> **Extract**:
------------------------------------------------------------------------

Purpose of the Study:

  • To develop a novel tool for engineering chromosomal looping and gene expression in yeast.
  • To create a simplified eukaryotic system for studying DNA looping mechanisms.
  • To establish a platform for investigating molecules that influence looping and gene activation.

Main Methods:

  • Development of the chromosomal looping-based expression activation system in yeast (CLEASY).
  • Utilizing conditionally interacting proteins, distal regulatory elements, and a reporter gene on a modified yeast chromosome.
  • Employing exogenous chemical or light induction to trigger protein interactions and gene activation.
  • Ensuring target specificity and variability using bivalent Cas9 complexes and guide RNAs.

Main Results:

  • Successful development of CLEASY, a controllable system for inducing DNA looping.

------------------------------------------------------------------------

> **Information shown**:
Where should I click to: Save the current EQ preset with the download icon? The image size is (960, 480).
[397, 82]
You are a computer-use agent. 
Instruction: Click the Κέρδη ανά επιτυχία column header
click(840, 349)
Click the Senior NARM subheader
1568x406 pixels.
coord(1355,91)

------------------------------------------------------------------------

> **What to do**:
Carry on the summary of the yeast chromosomal looping study from its last bullet point, in the same format.

> **Answer**:
  • Demonstrated activation of a reporter gene through proximity of distal regulatory elements.
  • Confirmed compatibility of CLEASY with Cas9 systems for targeted gene regulation.

Conclusions:

  • CLEASY provides a simplified eukaryotic model for engineering DNA looping machinery.
  • The system offers a controllable and specific method for manipulating gene expression.
  • CLEASY serves as a valuable platform for investigating looping mechanisms and identifying effective molecules.